Devilish source of dust in atmosphere of Earth and Mars
Swirling columns of sand and dust, known as dust devils, are a feature of desert areas on Mars and on Earth. Now, a study of terrestrial dust devils has shown that around two thirds of the fine particles lifted by these vortices can remain suspended in the atmosphere and be transported around the globe. The findings have implications for the climate and weather of both planets and, potentially, human health here on Earth. Results will be presented by Dr Jan Raack of the Open University at the European Planetary Science Congress (EPSC) 2017 in Riga, Latvia on Monday, 18th September 2017.
The study by Raack and an international team of collaborators gives important insights into the contribution of dust devils to mineral aerosols in planetary atmospheres. About half of the dust lifted into the martian atmosphere each year is thought to come from dust devils. However, to date, the structure of these vortices has not been well understood. As terrestrial dust devils act very similarly to those on Mars, Raack and colleagues have carried out multiple field campaigns over the past five years to study dust devils in three different deserts on Earth, in China, Morocco and the USA. The researchers took samples of grains lifted by dust devils at different heights, studied tracks left by dust devils on the surface and measured physical and meteorological properties of dust devils.
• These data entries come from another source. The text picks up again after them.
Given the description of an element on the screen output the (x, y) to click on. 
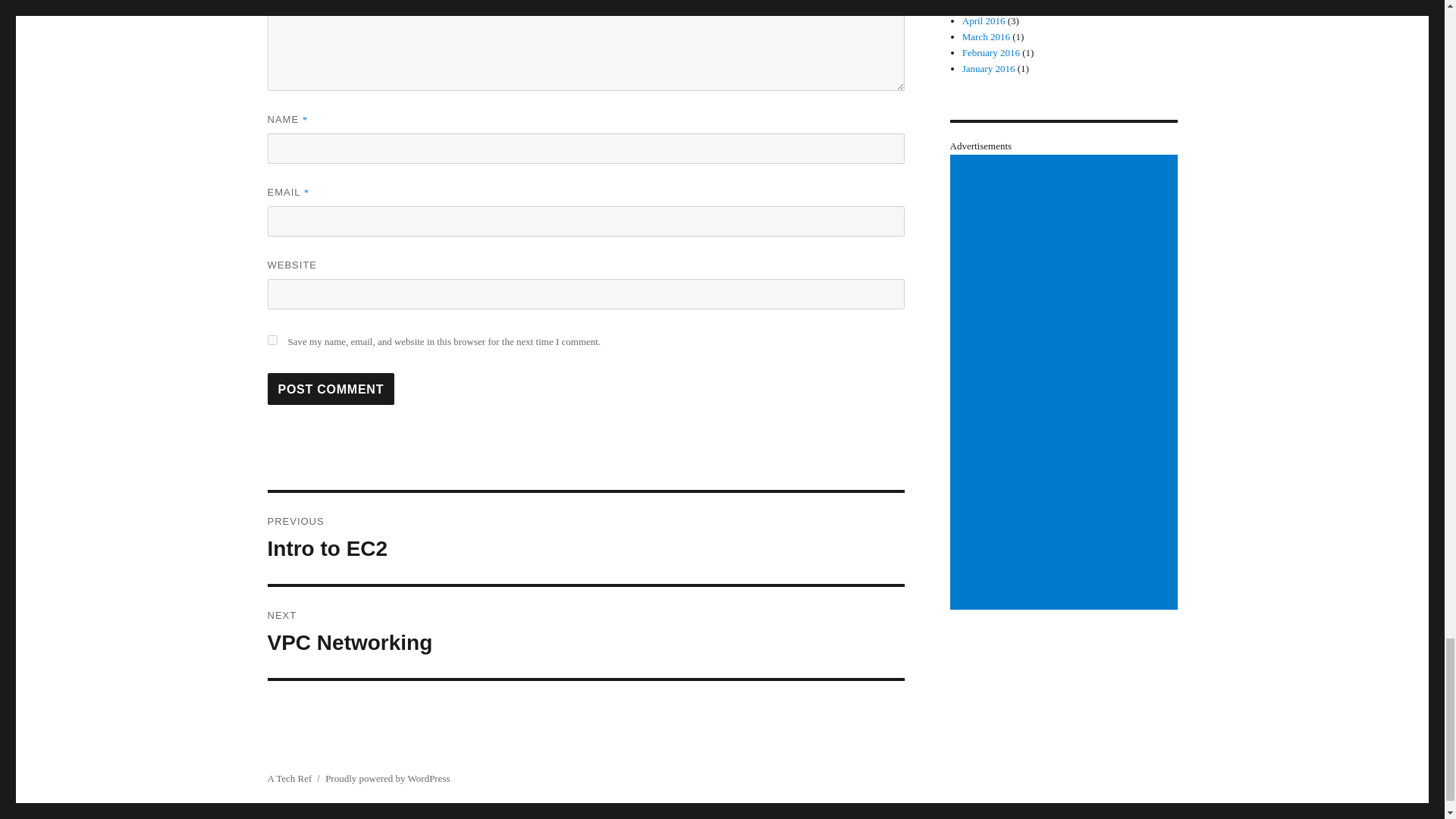
Post Comment (330, 388)
yes (585, 632)
Post Comment (585, 538)
Given the description of an element on the screen output the (x, y) to click on. 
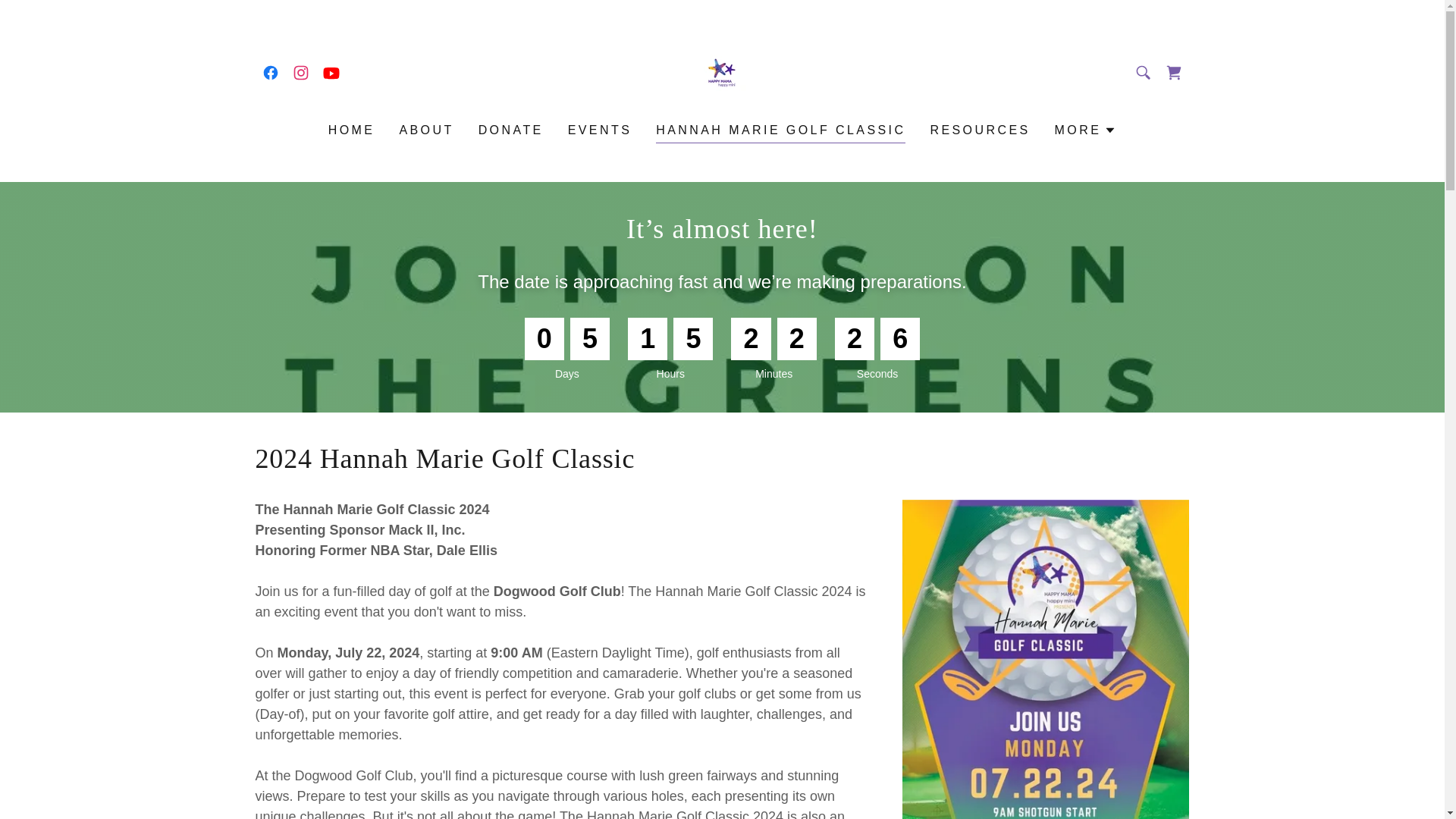
MORE (1085, 130)
HOME (351, 130)
RESOURCES (978, 130)
DONATE (511, 130)
 HAPPY MAMA happy mini, Inc. (721, 71)
HANNAH MARIE GOLF CLASSIC (780, 132)
ABOUT (426, 130)
EVENTS (600, 130)
Given the description of an element on the screen output the (x, y) to click on. 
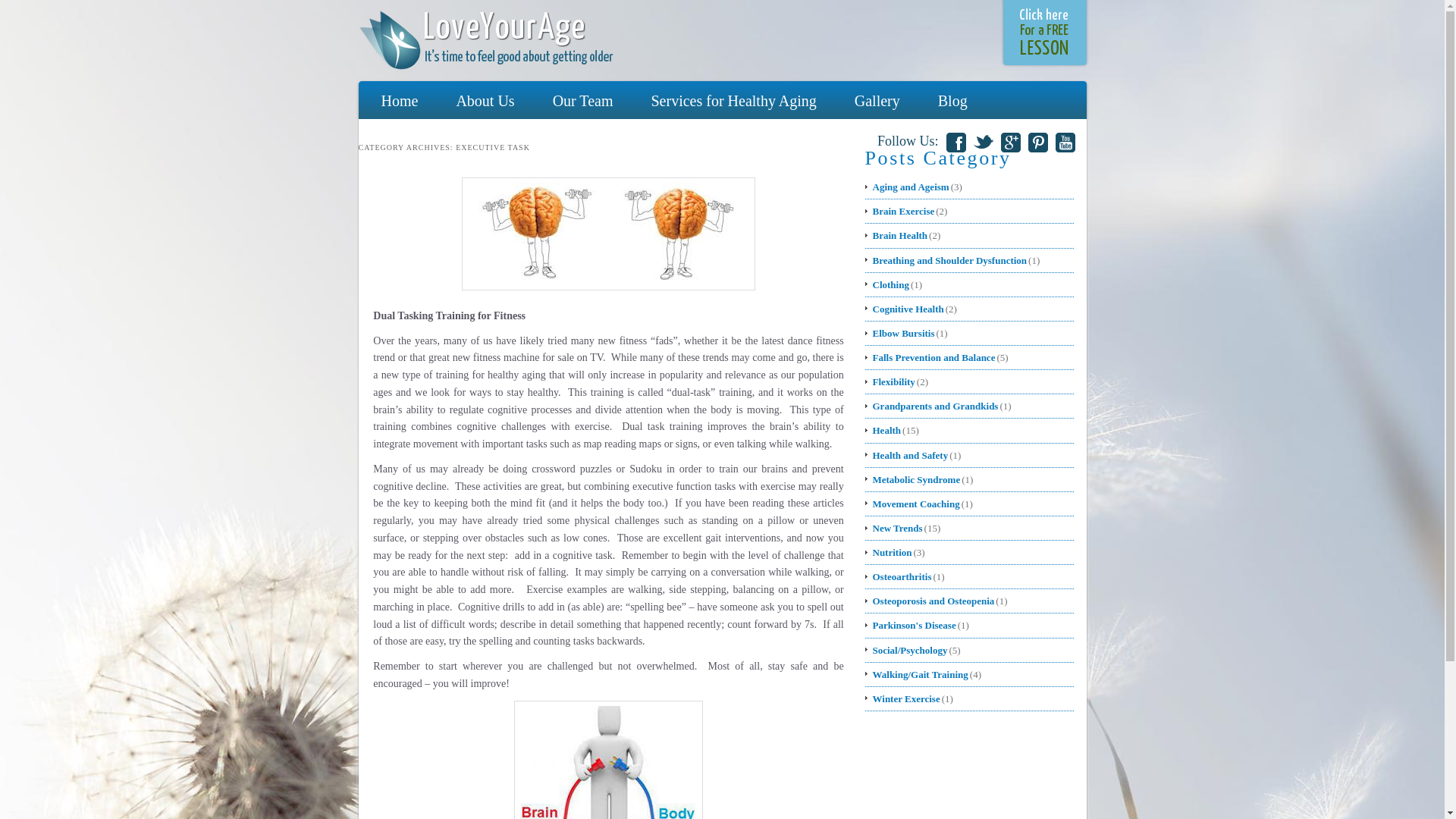
Elbow Bursitis (900, 333)
Brain Exercise (900, 211)
Clothing (887, 284)
Falls Prevention and Balance (929, 357)
Resources (411, 135)
Aging and Ageism (907, 186)
Our Team (582, 100)
Gallery (877, 100)
Breathing and Shoulder Dysfunction (945, 260)
Love Your Age (485, 39)
Given the description of an element on the screen output the (x, y) to click on. 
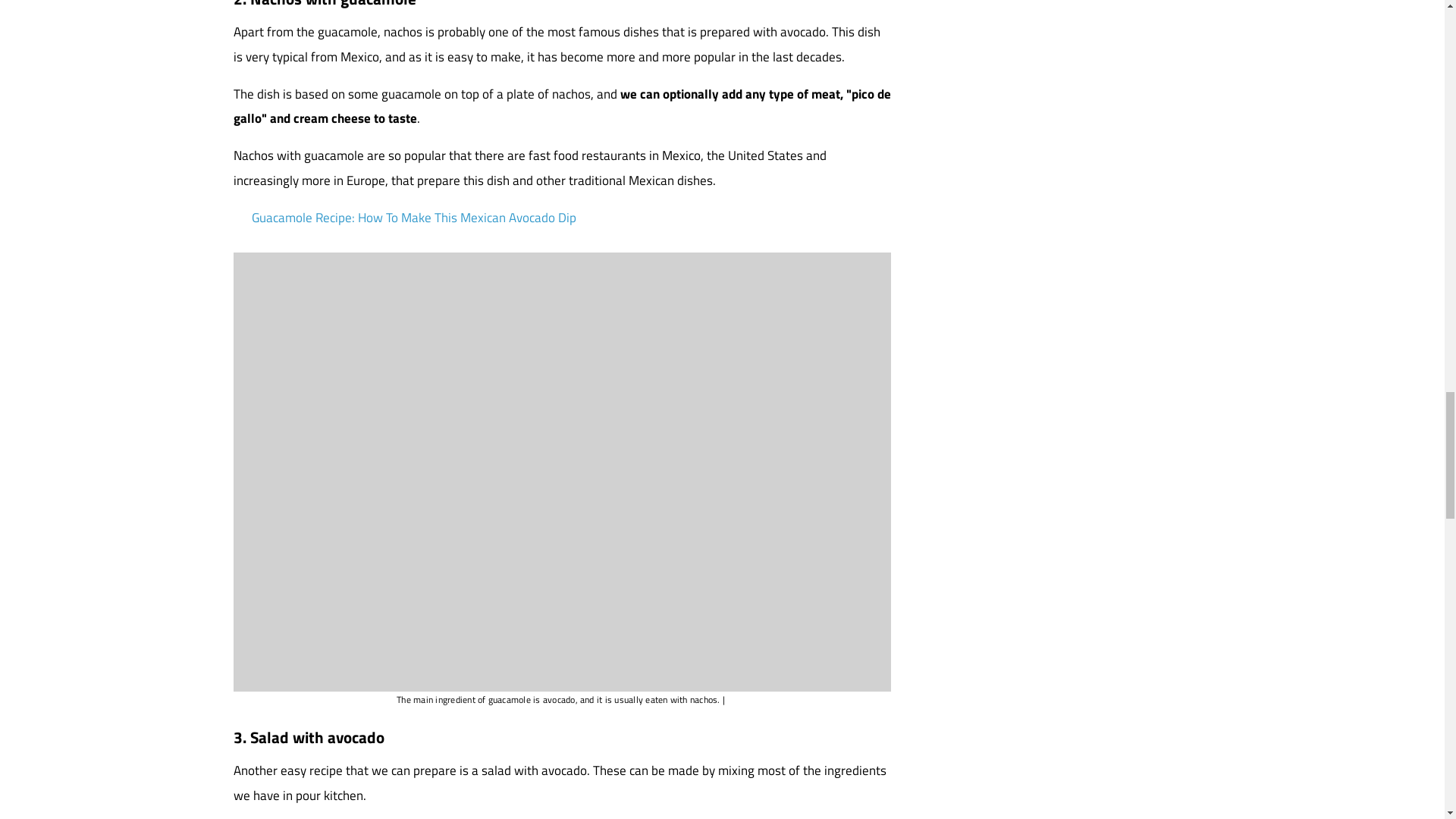
Guacamole recipe (413, 217)
Guacamole Recipe: How To Make This Mexican Avocado Dip (413, 217)
Given the description of an element on the screen output the (x, y) to click on. 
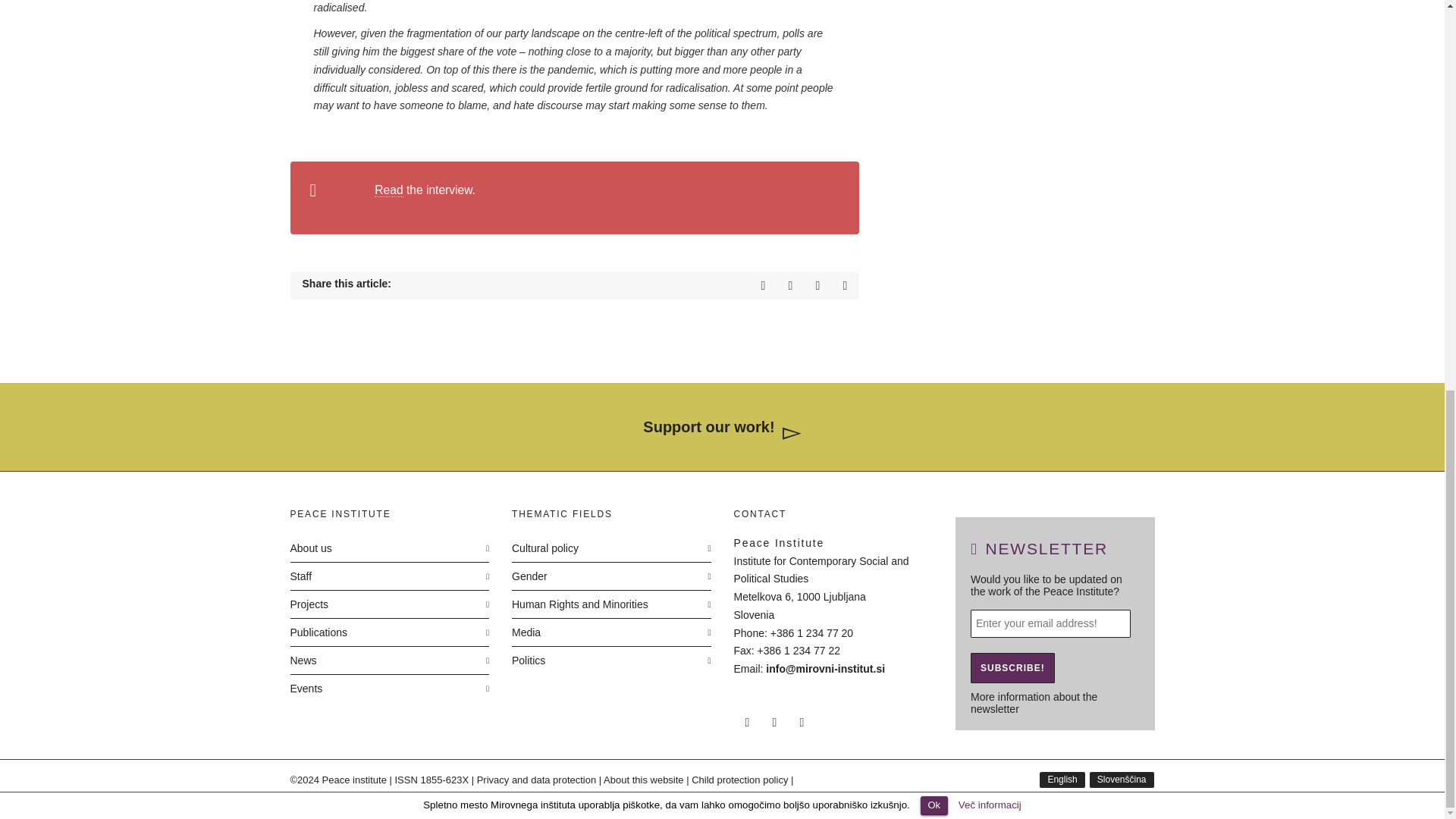
Subscribe! (1012, 667)
About this website (644, 779)
Enter your email address! (1051, 623)
Privacy and data protection (536, 779)
Given the description of an element on the screen output the (x, y) to click on. 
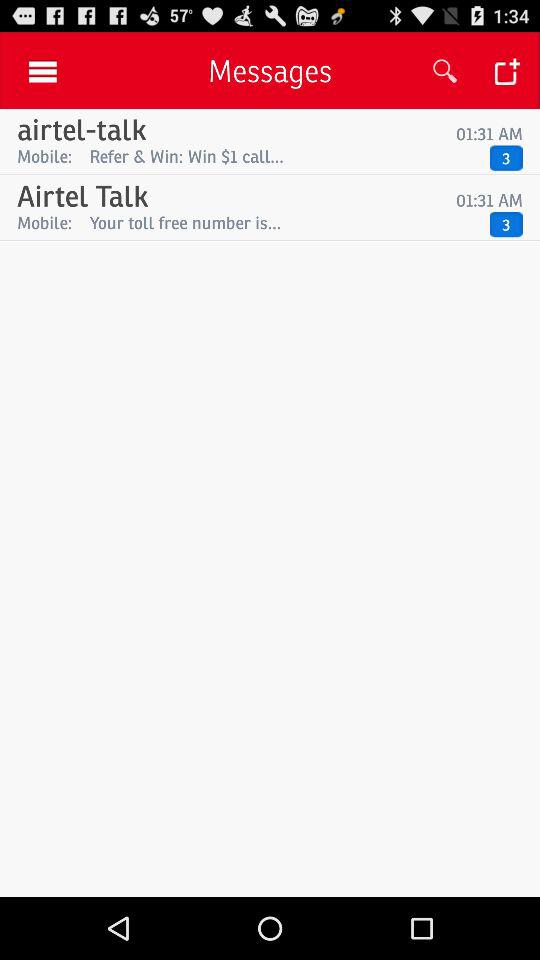
launch the item to the right of messages item (444, 70)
Raack explains: "The method for sampling is simple – although not actually that pleasant to carry out as it involves getting sandblasted. Essentially, we cover a 5-metre aluminium pipe with double sided sticky tape and run into an active dust devil. We hold the boom upright in the path of a dust devil and wait until the dust devil passes over the boom. Numerous grains are collected on the sticky tape, which are preserved on-site by pressing sections of the tape from different heights onto glass slides."
Back in the lab, the glass slides are analysed under an optical microscope and all grains measured and counted to gain detailed relative grain size distributions of the sampled dust devils. The results presented at EPSC 2017 focus on samples taken during field campaigns in the south and southwest of Morocco, funded by Europlanet and supported by the Ibn Battuta Centre in Marrakesh.
"We found that the dust devils we measured have a very similar structure, despite different strengths and dimensions. The size distribution of particles within the dust devils seems to correspond to the distribution of grain sizes in the surface they passed over. We have been able to confirm the presence of a sand-skirt – the bottom part of the dust devil with high concentration of larger sand grains – and most particles were only lifted within the first metre. However, the decrease in grain diameter with height is nearly exponential," says Raack.
In the terrestrial dust devils, the team found that around 60-70% of all the fine dust particles (with diameters up to three hundredths of a millimetre) appear to stay in suspension. These small mineral aerosols can be transported over long distances on Earth and have an influence on the climate and weather. They can also reach populated areas, affecting air quality and human health. On arid Mars, where most of the surface is desert-like and the dust content is much higher, the impact is even larger.
Further analysis of the datasets will include meteorological measurements of the dust devils that will be used to interpret data obtained by landers and rovers on Mars, including the Curiosity rover and the upcoming ExoMars and InSight lander missions.